Perspektivlos

Kürzlich besuchte ich eine Kleinstadt, um dort etwas einzukaufen. Sicher, ich hätte es auch online kaufen können, doch es liegt mir daran, in dieser schweren Zeit den lokalen Einzelhandel zu unterstützen, sodass er, wenn irgendwann irgendeine Form von Normalität zurückkehren sollte, noch existiert und ich nicht nur vor Ladenruinen stehe und mit meinen Anliegen ins Leere laufe. An diesem Tag im Lockdown „light“ schien es zumindest das Wetter gut mit mir zu meinen. Die Wintersonne wärmte mich und durchlichtete die trübe Zeit. Ich lief an einigen Geschäften der Altstadt vorüber und fühlte mich sogar einen kleinen augenblicklang fast so wie früher - unbeschwert und leicht. Doch als ich in die Schaufenster der Geschäfte blickte, sah ich das, was anders war. Gähnende Leere fasste mich an. Nicht einmal die Ladenbesitzer hatten sich in Erwartung eines Kunden hinter dem Kassentresen positio

 

Als ich mich der eigentlichen Fußgängerzone näherte, sah ich schon von weitem das blaue Schild, das auf die Maskenpflicht hinweist. Ich kramte meine Maske aus der Manteltasche und setzte sie mit wenig Überzeugung auf, denn schließlich war ich an der frischen Luft und fast allein. Wen hätte ich vor mir schützen sollen? Einige wenige Menschen stromerten verloren durch die Einkaufskulisse. Ein merkwürdiges Bild, denn eine Einkaufsstraße ohne Käufer ist wie ein Wald ohne Bäume, aber beides gehört wohl zu unserer derzeitigen Realität. Die Wenigen, die mir entgegenkamen, richteten den Blick zu Boden, und obwohl sie ihre Augen senken, sah ich doch die Betrübtheit darin. So gut es ging, versuchte ich mich nicht daran zu stören, nicht daran, dass ich im Freien eine Maske tragen musste und auch nicht, dass denen, die mir entgegenkamen, jegliche Freude fehlte.

 

Ein alter Mann saß am Rande eines menschenleeren Platzes auf einer Bank. Die hellblaue Maske, die er unter das Kinn geschoben hatte, war der einzige Farbfleck an der ansonsten tristen Erscheinung. Er saß allein, den Rücken leicht gebeugt. Seine freudlosen Augen blickten in die Ferne. Ich war froh um mein Ziel und ging geradlinig darauf zu.

 

Gerne hätte ich, wie ich es sonst bei einem Stadtbesuch tat, einen Kaffee getrunken.
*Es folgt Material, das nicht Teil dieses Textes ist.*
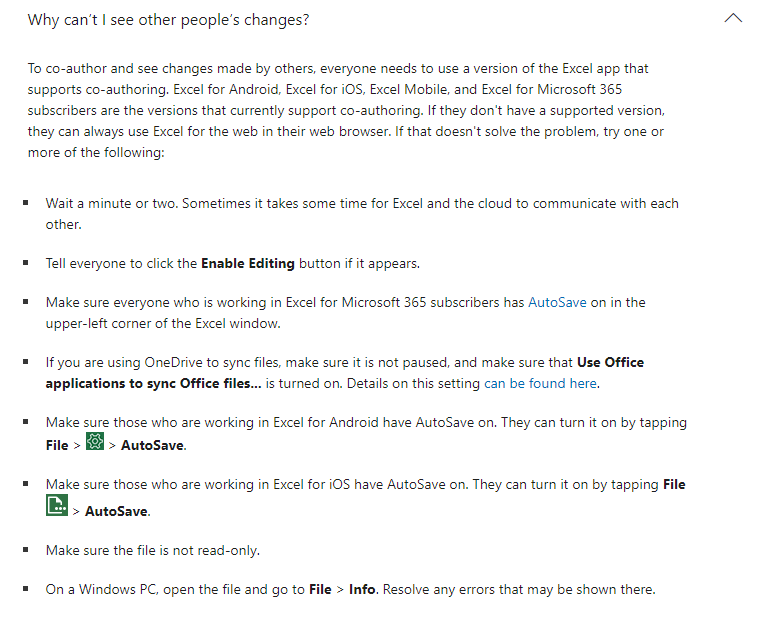Click bold "Info" in the Windows PC step
This screenshot has height=623, width=767.
pyautogui.click(x=362, y=589)
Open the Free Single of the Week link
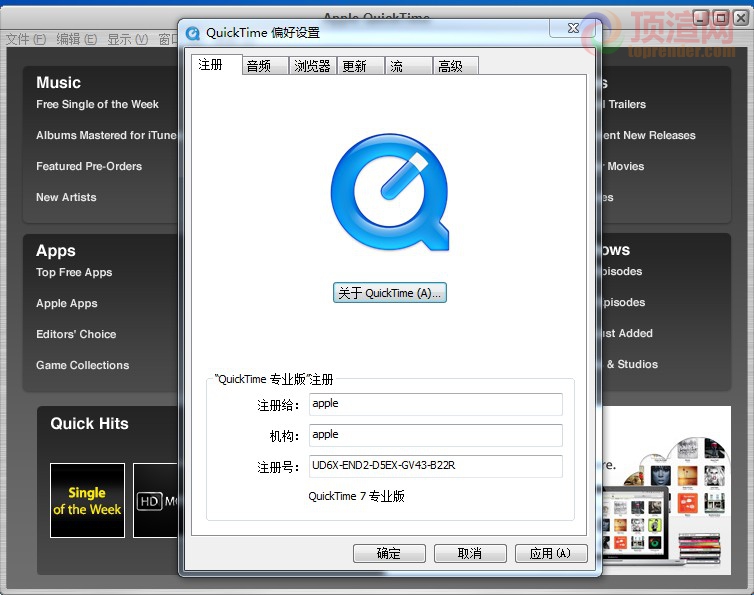 pos(97,104)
Gerne hätte ich in all der Bedrückung meine Seele einen augenblicklang baumeln lassen. Gerne hätte ich den vorbeiflanierenden Menschen zugesehen, ein Lachen gehört. Doch weit gefehlt, denn alles, was das Herz erwärmen könnte, ist derzeit verboten und wie zum Beweis kreuzten drei Polizisten in voller Montur meinen Weg. Mit strengem Blick schauten sie die Vorbeikommenden an, schauten, ob diese sich regelkonform verhalten oder ein Vergehen gegen die Maßnahmen vorliegt und ein Bußgeld verhängt muss.

 

Zu nah, zu viele und keine Maske lauten die schwerwiegenden Vergehen dieser Zeit. Irritiert schaute ich auf die Pistolen, die in den Halftern über den Hüften der Polizisten thronten und wurde das Gefühl nicht los, dass diese offenkundig zur Schau gestellt wurden. Mein Mund wurde trocken. Ich schluckte und dachte an den alten Mann auf der Bank.

 

Ewas regte sich in mir. Was passiert hier gerade, fragte ich mich? Meine Fassung schwand, als ich zum Auto zurückkehrte. Tränen stiegen auf und überschwemmten meine Augen. Ich kam mir vor wie in einem schlechten Film, dessen Handlung ich nicht verstand.

 

Kann man sich mit einem Bußgeld von der Einsamkeit freikaufen? Tut man den alten Menschen wirklich Gutes, wenn man eine gesamte Gesellschaft in den Lähmungszustand versetzt? Hat man sie je dazu befragt? Und wie soll es weitergehen? Einsperren - raus lassen - einsperren, solange bis im Mai die Erkältungssaison endet? Oder setzten wir mit blindem Eifer auf eine einzige Möglichkeit, deren Langzeitwirkung wir nicht im Geringsten abschätzen können? Ich weiß es nicht. Ich weiß nur, wie es sich für mich anfühlt.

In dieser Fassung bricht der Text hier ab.